Deputy director-general of the Civil Affairs Department of Hubei Province
- In office June 1997 – February 2010

Personal details
- Born: June 1952 Xinye County, Henan, China
- Died: 31 January 2020 (aged 67) Wuhan, Hubei, China
- Cause of death: COVID-19 (suspected)
- Party: Chinese Communist Party
- Alma mater: Wuhan University

Chinese name
- Simplified Chinese: 文增显
- Traditional Chinese: 文增顯

Standard Mandarin
- Hanyu Pinyin: Wén Zēngxiǎn

= Wen Zengxian =

Chinese politician (1952–2020)

Wen Zengxian (文增显 (Wén Zēngxiǎn), June 1952 – 31 January 2020) was a Chinese politician who served as Deputy director-general of the Civil Affairs Department of Hubei Province from 1997 to 2010.

== Biography ==
Wen was born in Xinye County, Henan. In April 1972, he started to work at Xiangfan Municipal Propaganda Team. In January 1975, he worked as a clerk at Xiangfan Municipal Bureau of Culture. He joined the Chinese Communist Party in September 1976.

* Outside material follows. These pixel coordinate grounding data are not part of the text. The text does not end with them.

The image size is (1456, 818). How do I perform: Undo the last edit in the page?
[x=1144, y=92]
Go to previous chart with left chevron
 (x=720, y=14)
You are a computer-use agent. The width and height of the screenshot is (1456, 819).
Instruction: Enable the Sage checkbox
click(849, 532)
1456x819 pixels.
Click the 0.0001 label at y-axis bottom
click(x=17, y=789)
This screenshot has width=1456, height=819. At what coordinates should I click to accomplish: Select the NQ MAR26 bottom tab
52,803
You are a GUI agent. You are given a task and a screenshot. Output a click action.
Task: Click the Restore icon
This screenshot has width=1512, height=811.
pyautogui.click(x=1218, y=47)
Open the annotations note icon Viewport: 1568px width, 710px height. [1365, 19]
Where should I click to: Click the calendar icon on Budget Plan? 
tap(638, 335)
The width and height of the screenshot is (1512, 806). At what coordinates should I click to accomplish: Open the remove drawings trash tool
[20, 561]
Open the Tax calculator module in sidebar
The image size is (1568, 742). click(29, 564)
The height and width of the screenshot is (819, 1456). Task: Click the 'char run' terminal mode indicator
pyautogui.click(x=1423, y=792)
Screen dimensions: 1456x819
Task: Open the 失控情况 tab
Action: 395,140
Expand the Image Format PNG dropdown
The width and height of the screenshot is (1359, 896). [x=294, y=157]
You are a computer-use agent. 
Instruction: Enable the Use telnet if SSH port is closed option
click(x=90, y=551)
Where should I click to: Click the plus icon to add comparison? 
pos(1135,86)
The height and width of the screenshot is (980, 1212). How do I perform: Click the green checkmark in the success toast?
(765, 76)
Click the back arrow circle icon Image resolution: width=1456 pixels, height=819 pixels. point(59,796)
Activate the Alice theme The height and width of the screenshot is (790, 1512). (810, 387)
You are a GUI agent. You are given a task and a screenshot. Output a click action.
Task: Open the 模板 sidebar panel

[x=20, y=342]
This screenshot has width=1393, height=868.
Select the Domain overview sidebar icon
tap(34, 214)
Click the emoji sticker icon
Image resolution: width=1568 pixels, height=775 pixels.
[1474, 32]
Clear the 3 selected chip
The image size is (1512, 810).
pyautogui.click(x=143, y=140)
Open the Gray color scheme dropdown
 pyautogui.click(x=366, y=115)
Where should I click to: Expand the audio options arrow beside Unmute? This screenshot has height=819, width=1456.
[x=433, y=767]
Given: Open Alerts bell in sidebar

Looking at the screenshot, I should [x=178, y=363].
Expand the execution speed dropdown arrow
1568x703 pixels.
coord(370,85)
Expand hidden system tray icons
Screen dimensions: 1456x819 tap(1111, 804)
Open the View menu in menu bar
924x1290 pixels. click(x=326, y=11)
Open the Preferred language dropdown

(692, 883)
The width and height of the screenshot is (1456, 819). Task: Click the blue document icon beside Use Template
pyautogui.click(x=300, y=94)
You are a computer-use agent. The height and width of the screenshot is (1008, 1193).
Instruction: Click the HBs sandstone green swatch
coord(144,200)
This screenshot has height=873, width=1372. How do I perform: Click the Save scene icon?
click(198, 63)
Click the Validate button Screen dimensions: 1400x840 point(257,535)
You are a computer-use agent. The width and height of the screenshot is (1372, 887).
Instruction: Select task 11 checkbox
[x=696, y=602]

Wen entered Wuhan University in February 1977, majoring in Chinese Language and Literature. After earning his bachelor's degree in January 1980, he started to work at Politics Division of the Civil Affairs Department of Hubei Province. Later, he served as the President of Hubei Civil Administration School (December 1988 – January 1993), Director of the General Office of Hubei Provincial Commerce Department (January 1993 – June 1997), then the Deputy director-general of the Civil Affairs Department of Hubei Province (June 1997 – February 2010). He was appointed inspector of Civil Affairs Department since February 2010. He was also the President of Hubei Social Organization General Chamber of Commerce.

Wen died on 31 January 2020. His death was suspected of being caused by the COVID-19 infection. Many Chinese media (including Sina, Sohu, NetEase and Phoenix Television) had reported his death, however, the news was soon deleted due to censorship.